Herbes Salées

Homemade Salt Herbs

About Herbes Salées (Preserving Herbs in Salt)

In the page where I give my favorite beef bourguignon recipe, I mention that I like to use herbes salées in my potatoes.

As with most salted foods, the origin of Herbes Salées – the famous salted herbs of Québec – goes back to the days when refrigeration did not exist. Our ancestors needed a way of preserving herbs over the winter.

Those cold, long winters also played their part. My heart goes out to the French pioneers, who had no idea how cold their new land was, and how short the growing season.

From the homeland, they already knew about salting foods. Since time immemorial salt was used for preserving all sorts of edibles. Another example of a salted food that we use in these pages is salt pork.

Herbes salées recipes were very flexible. You salted what you had, what you liked, what you grew or could trade with the neighbors.

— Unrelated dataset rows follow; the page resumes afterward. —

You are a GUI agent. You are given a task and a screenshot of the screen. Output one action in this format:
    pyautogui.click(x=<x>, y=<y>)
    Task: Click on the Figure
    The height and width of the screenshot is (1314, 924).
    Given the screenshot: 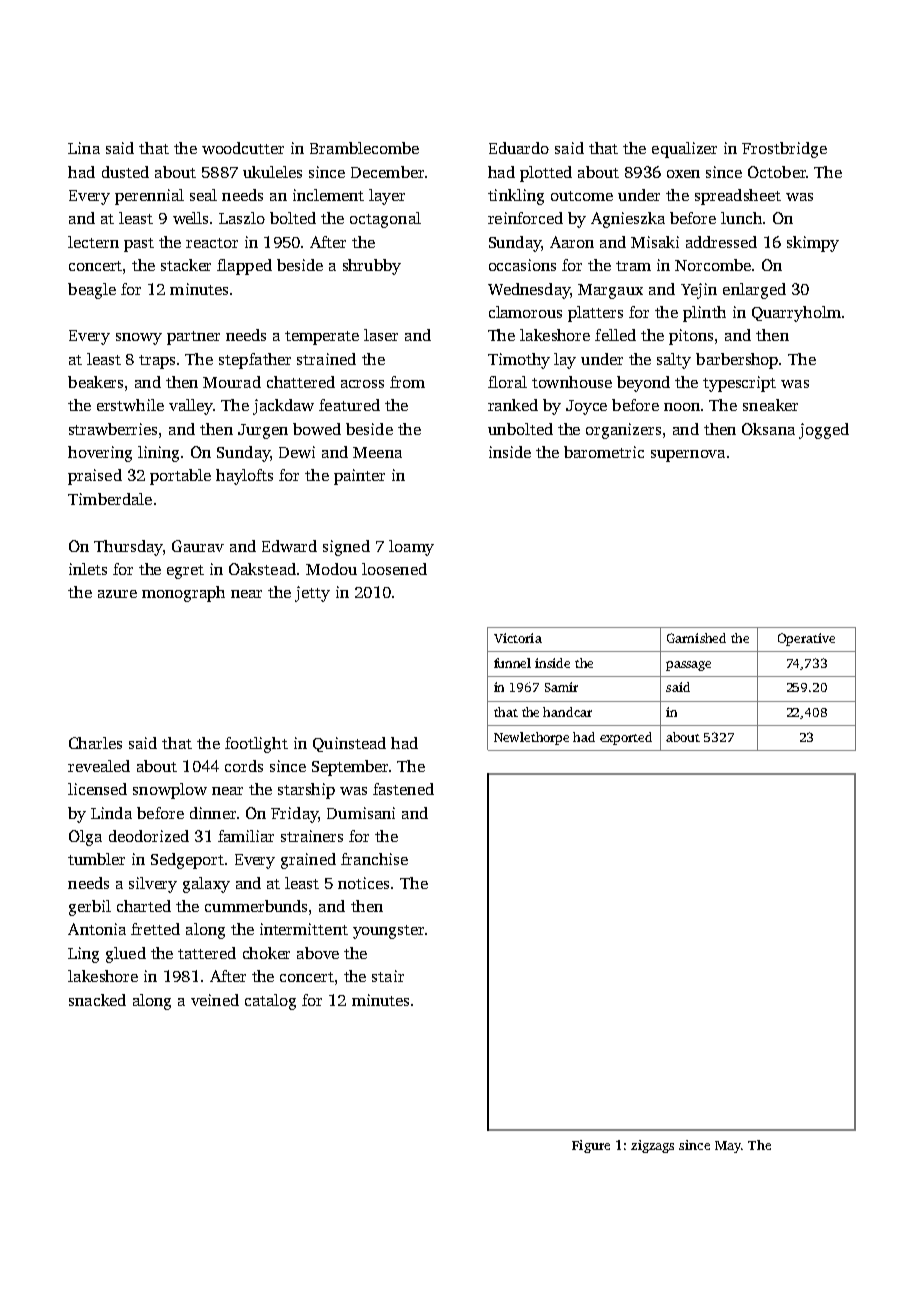 What is the action you would take?
    pyautogui.click(x=591, y=1146)
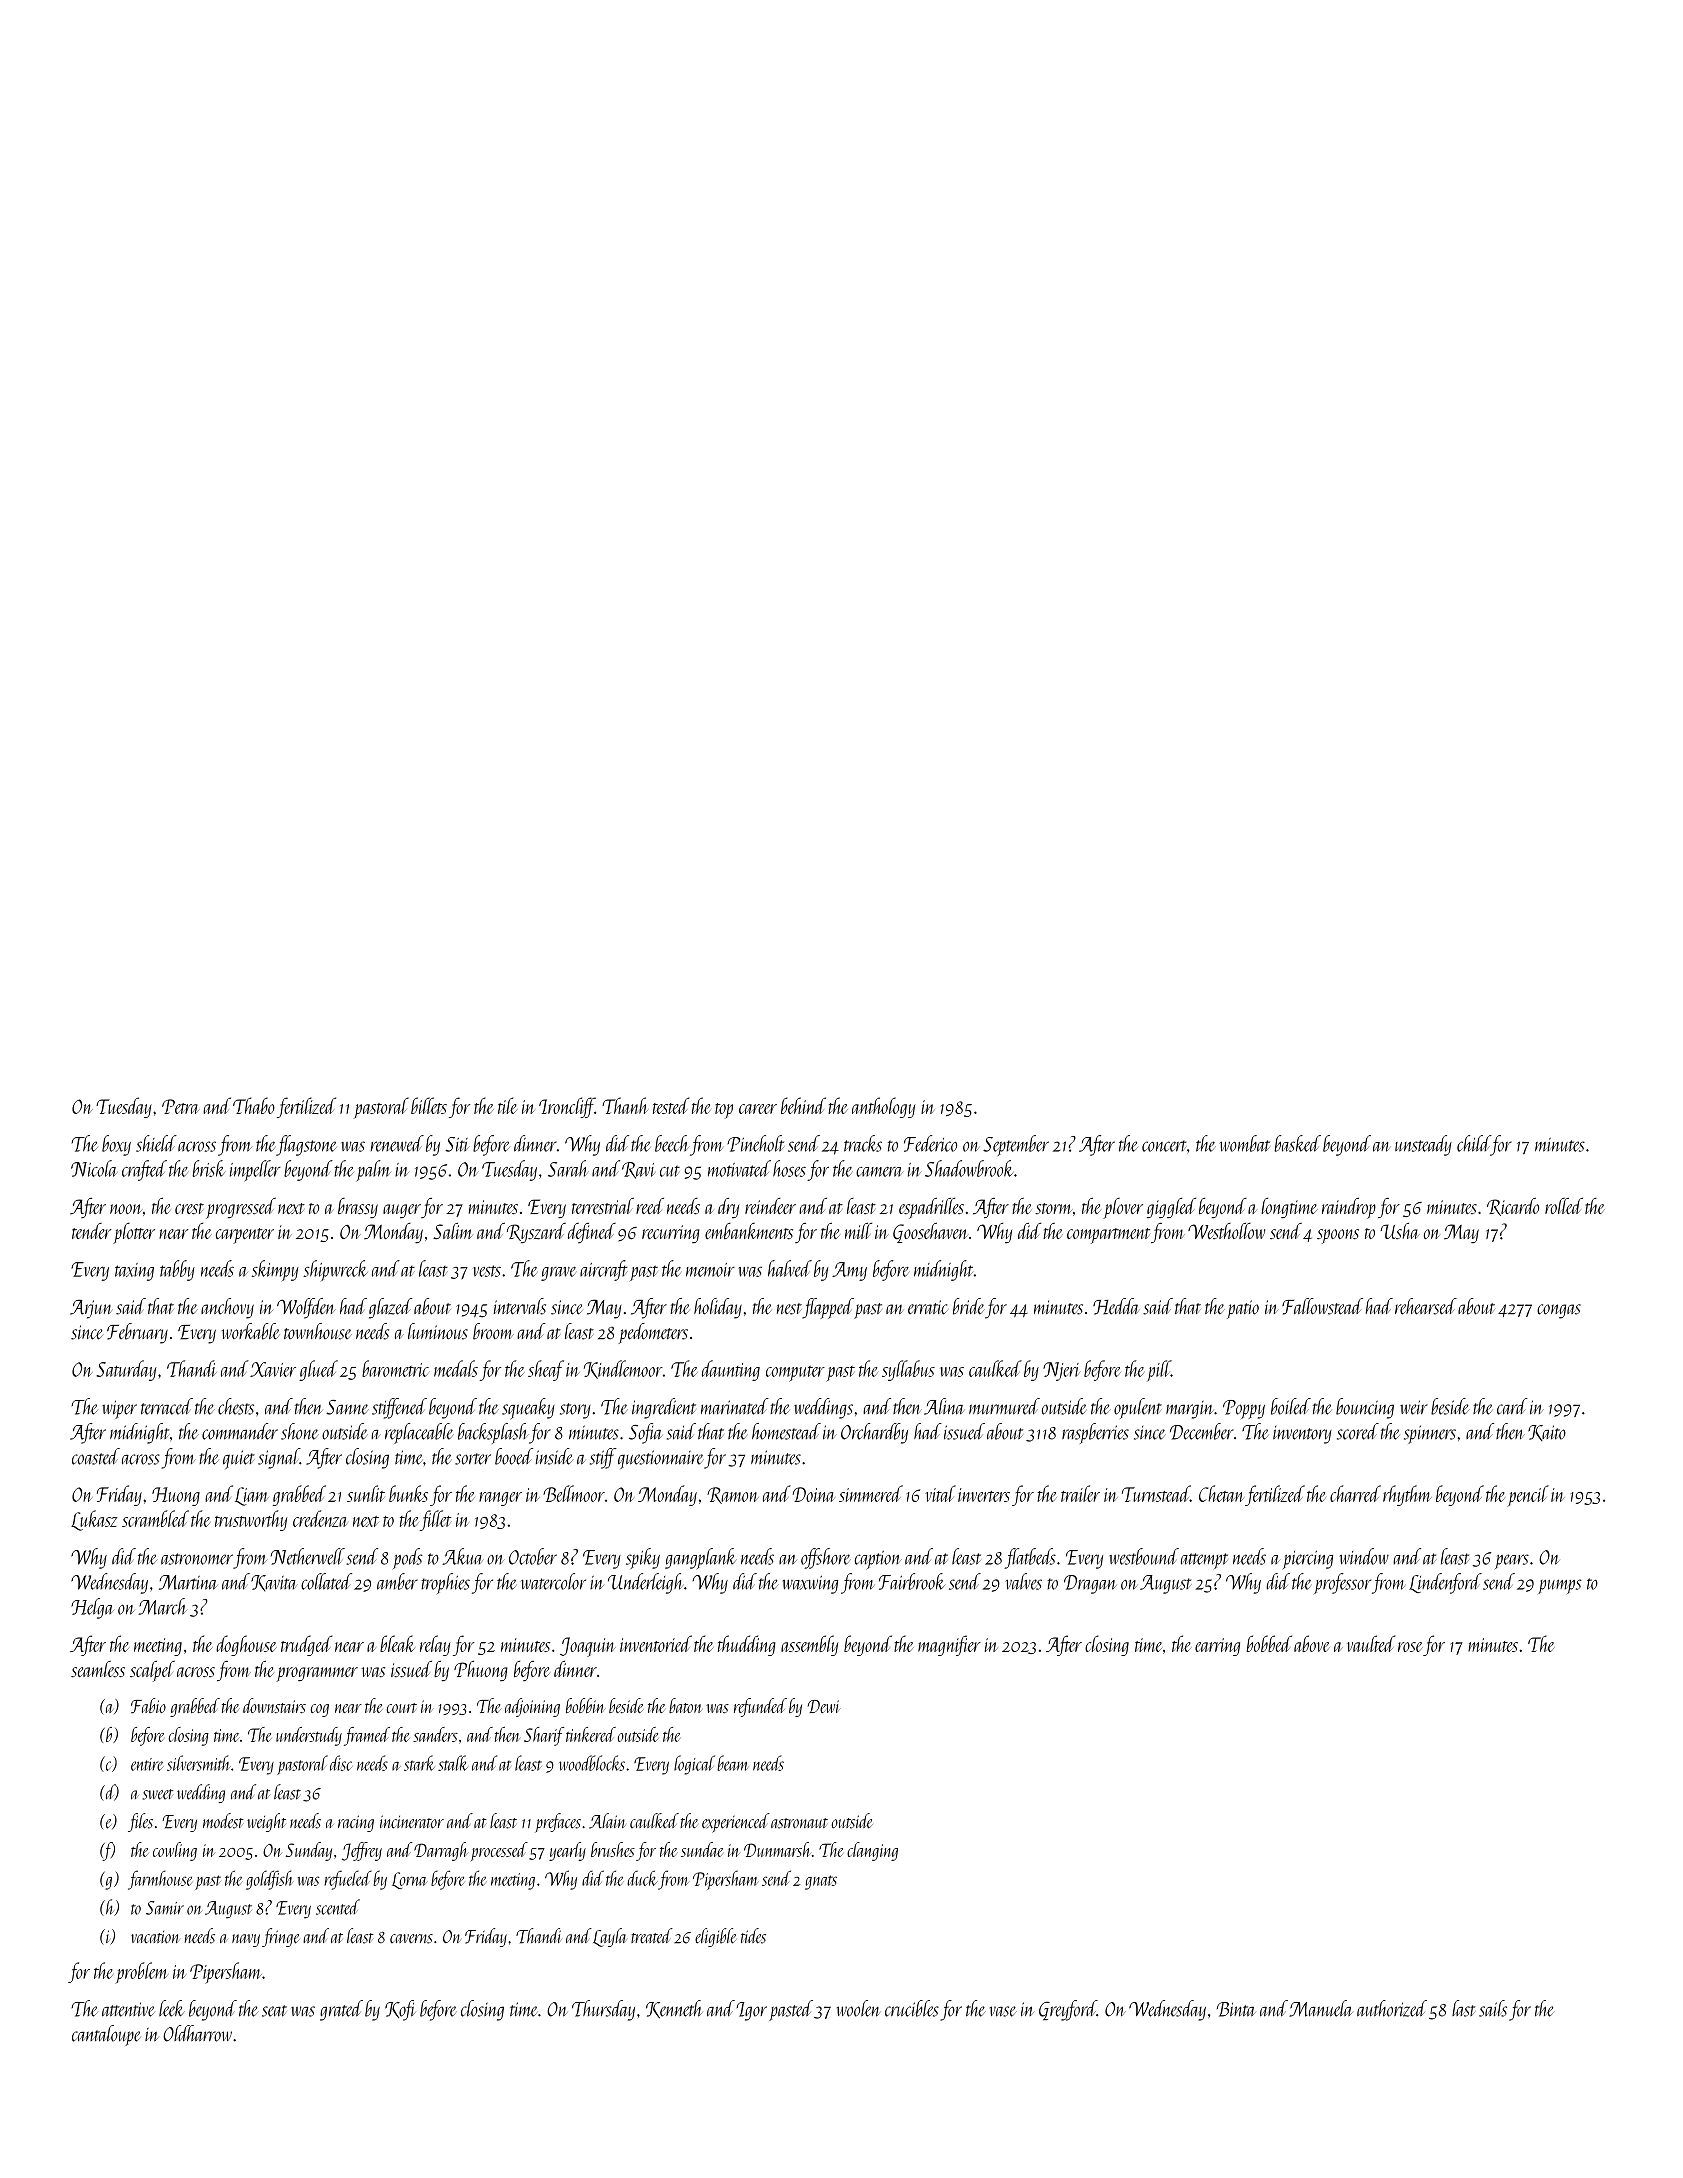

Here's a list of herbs found in various regional
herbes salées recipes:
  • Beet Greens
  • Carrot greens
  • Carrots
  • Celery
  • Celery Leaves
  • Chervil
  • Chives
  • Dandelions
  • Green Onions
  • Leeks
  • Onions
  • Parsley
  • Parsnips
  • Rosemary
  • Spinach
  • Summer Savory
  • Thyme
  • Turnips
In Québec, you can buy these herbs in jars everywhere. The list of ingredients on the brand that I buy reads as follows: 

celery, onion, salt, carrots, parsnips, parsley, chervil, savory, leeks, chives, spinach

The law requires that ingredients be listed in order of quantity, so in this case celery, onions and carrots are the major players.

Herbes Salées or Salt Herbs

Here are two basic recipes. The first one is for those who have to buy their herbs (at a farmer's market, hopefully, and organic, too!), while the second one is for those who grow their own.

Use only fresh herbs, not dried.

You could vary your mixture according to the dish you will be adding them to. For instance, you could omit strong-flavoured ingredients like turnips from a mixture destined to chicken, and include tarragon, if you have any.

Or you could salt just one type of herb. This is a picture of the large jar of salted cilantro (fresh coriander/chinese parsley) that I keep in my fridge, for seasoning certain Mexican or Oriental dishes. I do this because the nearest store carrying cilantro is over an hour away.

As you can see, the possibilities are endless!

Note that the salt will not dissolve. It may draw some of the water from the herbs, forming a bit of brine, and that's okay.

Herbes Salées for City Folks

Naturally, you can vary your herbs according to the lists above.

1/2 cup (125 ml) parsley, leaves and stems
1/2 cup (125 ml) peeled carrots
1/2 cup (125 ml) leeks, white and green parts
2 tablespoons summer savory
2 tablespoons chives
2 tablespoons celery, including the leaves
1/2 teaspoon thyme
A pinch of rosemary
1 scallion or green onion, white and green parts
1/4 to 1/2 cup (60 to 125 ml) coarse (pickling) salt, kosher salt or coarse sea salt
  • Rinse the herbs in cold water and dry them well.
  • Chop everything very finely (see picture).
  • Mix well and divide among several small jars.
  • Refrigerate.

Herbes Salées for Gardener Types

This is just a guide. Use whatever your garden produces, as it becomes available:

1. Deposit 2 tablespoons each of finely chopped chives, savory and parsley in the bottom of a container large enough for all your herbs.

2. Cover with coarse salt and press lightly.

3. Add 1/4 cup of finely chopped carrots; cover with coarse salt and press lightly.

4. Add 1/4 cup of finely chopped celery leaves; cover with coarse salt and press lightly.

5. Add 1/4 cup of finely chopped onions; cover with coarse salt and press lightly.

6. Etc.

Leave for at least 3 weeks before mixing and re-packing in smaller jars.


Use your herbes salées mostly as herbal seasoning for cooked dishes and put them in early so they'll have time to rehydrate and diffuse their aromas.

Always add your herbs before any other kind of salt. They are very salty! (Think of them more as a "seasoned salt" than a herb seasoning.)

They have a particular affinity for potatoes. That's why I use them on the small potatoes I often serve as an accompaniment to beef bourguignon. I just mix some melted butter with salt herbs and toss the potatoes in it.

I love them in mashed potatoes! Add 1 one tablespoon of herbs for 6 portions. Add pepper to taste.

Try them in soups, gravies, fish, meats and meat pies, meat loaf, stews, ground meats, pasta, rice, omelets, chicken, stir-frys, etc. -- start with just a little and be sure to wait until the salt dissolves before tasting and adding more, or any other salt!


Homemade salt herbs keep just as well as commercial ones; salt is an excellent preservative. But you should still store them in the refrigerator.